GOAL OF THE EXERCISE:
An exact copy of every record is needed.

EXERCISE DATA:
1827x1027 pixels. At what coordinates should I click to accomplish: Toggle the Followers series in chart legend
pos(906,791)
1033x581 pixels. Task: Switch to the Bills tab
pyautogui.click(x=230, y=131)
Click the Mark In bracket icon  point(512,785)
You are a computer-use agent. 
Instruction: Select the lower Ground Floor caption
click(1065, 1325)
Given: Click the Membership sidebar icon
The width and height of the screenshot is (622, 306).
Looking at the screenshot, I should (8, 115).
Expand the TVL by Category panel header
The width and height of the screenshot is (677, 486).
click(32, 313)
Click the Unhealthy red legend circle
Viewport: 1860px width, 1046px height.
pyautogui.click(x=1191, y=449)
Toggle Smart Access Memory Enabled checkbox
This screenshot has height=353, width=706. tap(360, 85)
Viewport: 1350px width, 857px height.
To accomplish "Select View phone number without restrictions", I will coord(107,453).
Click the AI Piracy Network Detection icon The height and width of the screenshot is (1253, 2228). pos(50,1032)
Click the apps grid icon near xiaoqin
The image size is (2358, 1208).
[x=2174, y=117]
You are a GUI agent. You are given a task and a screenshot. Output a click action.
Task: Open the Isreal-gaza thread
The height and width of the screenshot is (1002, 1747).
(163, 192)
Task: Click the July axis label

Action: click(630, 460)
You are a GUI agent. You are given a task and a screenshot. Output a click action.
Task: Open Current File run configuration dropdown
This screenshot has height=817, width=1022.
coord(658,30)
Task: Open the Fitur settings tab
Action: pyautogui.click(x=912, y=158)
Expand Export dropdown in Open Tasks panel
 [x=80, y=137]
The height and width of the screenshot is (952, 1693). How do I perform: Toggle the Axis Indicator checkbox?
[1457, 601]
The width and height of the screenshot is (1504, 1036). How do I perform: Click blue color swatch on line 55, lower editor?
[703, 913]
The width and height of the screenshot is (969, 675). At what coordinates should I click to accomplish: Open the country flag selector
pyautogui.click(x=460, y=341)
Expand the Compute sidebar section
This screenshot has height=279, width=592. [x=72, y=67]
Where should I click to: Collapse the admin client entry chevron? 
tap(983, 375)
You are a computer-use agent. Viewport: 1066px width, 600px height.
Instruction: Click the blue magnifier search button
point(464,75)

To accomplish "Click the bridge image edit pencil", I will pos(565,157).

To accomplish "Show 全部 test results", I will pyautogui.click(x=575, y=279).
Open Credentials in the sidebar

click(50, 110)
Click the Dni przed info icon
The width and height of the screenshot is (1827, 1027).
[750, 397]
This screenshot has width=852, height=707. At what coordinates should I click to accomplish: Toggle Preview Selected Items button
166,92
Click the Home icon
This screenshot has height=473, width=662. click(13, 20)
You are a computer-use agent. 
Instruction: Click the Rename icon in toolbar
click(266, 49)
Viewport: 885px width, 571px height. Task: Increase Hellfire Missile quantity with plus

FINAL ANSWER:
1827x1027 pixels. At what coordinates should I click to accomplish: Toggle the Followers series in chart legend
pos(906,791)
1033x581 pixels. Task: Switch to the Bills tab
pyautogui.click(x=230, y=131)
Click the Mark In bracket icon  point(512,785)
You are a computer-use agent. 
Instruction: Select the lower Ground Floor caption
click(1065, 1325)
Given: Click the Membership sidebar icon
The width and height of the screenshot is (622, 306).
Looking at the screenshot, I should (8, 115).
Expand the TVL by Category panel header
The width and height of the screenshot is (677, 486).
click(32, 313)
Click the Unhealthy red legend circle
Viewport: 1860px width, 1046px height.
pyautogui.click(x=1191, y=449)
Toggle Smart Access Memory Enabled checkbox
This screenshot has height=353, width=706. tap(360, 85)
Viewport: 1350px width, 857px height.
To accomplish "Select View phone number without restrictions", I will coord(107,453).
Click the AI Piracy Network Detection icon The height and width of the screenshot is (1253, 2228). pos(50,1032)
Click the apps grid icon near xiaoqin
The image size is (2358, 1208).
[x=2174, y=117]
You are a GUI agent. You are given a task and a screenshot. Output a click action.
Task: Open the Isreal-gaza thread
The height and width of the screenshot is (1002, 1747).
(163, 192)
Task: Click the July axis label

Action: click(630, 460)
You are a GUI agent. You are given a task and a screenshot. Output a click action.
Task: Open Current File run configuration dropdown
This screenshot has height=817, width=1022.
coord(658,30)
Task: Open the Fitur settings tab
Action: pyautogui.click(x=912, y=158)
Expand Export dropdown in Open Tasks panel
 [x=80, y=137]
The height and width of the screenshot is (952, 1693). How do I perform: Toggle the Axis Indicator checkbox?
[1457, 601]
The width and height of the screenshot is (1504, 1036). How do I perform: Click blue color swatch on line 55, lower editor?
[703, 913]
The width and height of the screenshot is (969, 675). At what coordinates should I click to accomplish: Open the country flag selector
pyautogui.click(x=460, y=341)
Expand the Compute sidebar section
This screenshot has height=279, width=592. [x=72, y=67]
Where should I click to: Collapse the admin client entry chevron? 
tap(983, 375)
You are a computer-use agent. Viewport: 1066px width, 600px height.
Instruction: Click the blue magnifier search button
point(464,75)

To accomplish "Click the bridge image edit pencil", I will pos(565,157).

To accomplish "Show 全部 test results", I will pyautogui.click(x=575, y=279).
Open Credentials in the sidebar

click(50, 110)
Click the Dni przed info icon
The width and height of the screenshot is (1827, 1027).
[750, 397]
This screenshot has width=852, height=707. At what coordinates should I click to accomplish: Toggle Preview Selected Items button
166,92
Click the Home icon
This screenshot has height=473, width=662. click(13, 20)
You are a computer-use agent. 
Instruction: Click the Rename icon in toolbar
click(266, 49)
Viewport: 885px width, 571px height. Task: Increase Hellfire Missile quantity with plus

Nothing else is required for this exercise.